【緑高】入学式・卒業式「……今年は泣かないと思っていたんだが」
そう声をかけると最後のひとつのゴミ袋の口を閉めている相手がズズッと鼻をすすり上げた。
「うるせぇ、今年も去年も泣いてねぇ」
そんな事を言っているが、口を開いたら又感情が高ぶったのか俺達二人しかいないシンとした部室の中、ゴミ袋に水滴の落ちるパタパタという小さな音が響く。
「……そうか」
今年は取り敢えず背中を向けるだけの余裕があるようだけれど、去年の卒業式は大坪さん達三年生の前でも泣くのを堪えていたのがバレバレだったし、俺と教室で二人だけになった途端にボロボロと泣き始めた挙句に「大坪さんも宮地さんも木村さんも留年すればもう一年一緒に部活出来たのに」などと本人達に聞かれたらパイナップルの嵐が巻き起こりそうな事を言っていた。

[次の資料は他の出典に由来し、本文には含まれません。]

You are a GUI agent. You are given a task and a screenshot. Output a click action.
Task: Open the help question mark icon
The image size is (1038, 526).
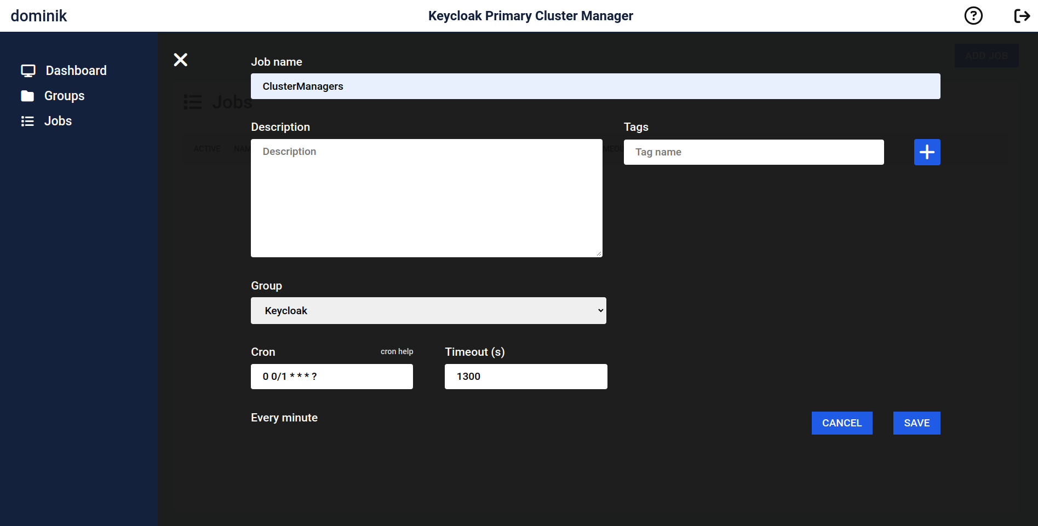click(x=973, y=16)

まるで子供が駄々をこねているようだと思いはしたものの、正直を言うとその時にほんの少しだけ貰い泣きしてしまいそうになったのだが、自分の感情をどうにかするのに手一杯だったこいつにはバレていない事だろう。
ベンチに腰掛けたまま暫くの間グスグス言いながら肩を震わせる姿を目の端に留めて眺めていると「あー!!」と言う叫び声と共にバッと俯いていた顔を天井に向けて勢い良く腕で目を擦り始めた。
「制服の硬い生地でそんな風にしたら目を傷めるぞ」
襟首と肩を引っつかんで少し強引にこちらを向かせると、案の定目元も瞳も赤くなっている。
「こんな腫れた目では暫く帰れそうに無いな。まったく……良く泣いたものだ」
「うるせぇ泣いてねぇって言ってんだろ」
今更何をと思うが、そんな風に嘯くともそもそと緩慢な動きでベンチの隣に腰掛けてくる。意識してかどうなのか寄り添うような距離になって厚い制服の上からでもじんわりと体温が伝わってきて心地好い。
他人と触れ合う事で身体だけで無く心も暖かくなるのだと気づいたのはいつだっただろう。出会った頃はベタベタと引っ付いてきて鬱陶しいと思っていた筈のこいつの体温が、好ましいものだと感じるようになったのは。
そんな事を考えていると高尾が肩の辺りにグリグリと顔を押し付けてきた。
「……人の制服で涙を拭くな」
「泣いてねぇ」
まだ言うか、と思わず溜息が漏れるが溜息をつかせた当人は特に気にしていないようだ。
「……真ちゃん」
「何だ」
俺の肩に顔を押し付けたままの所為でくぐもった声で呼ばれて返事をすると、ぎゅっと左手を掴まれた。
「俺はぜってー優勝したって笑って卒業するかんな」
「……当然なのだよ」
果たしてさっきまでの涙は先輩達が卒業する事への悲しみの涙だったのか、それとも共に優勝を果たせなかった悔し涙だったのか。
そのどちらもなのかもしれないと思いながら空いている右手でいまだに肩に凭れたままの頭を撫でるとグーと言う情けない音と共に「はらへった」と情緒も何も無い声が聞こえた。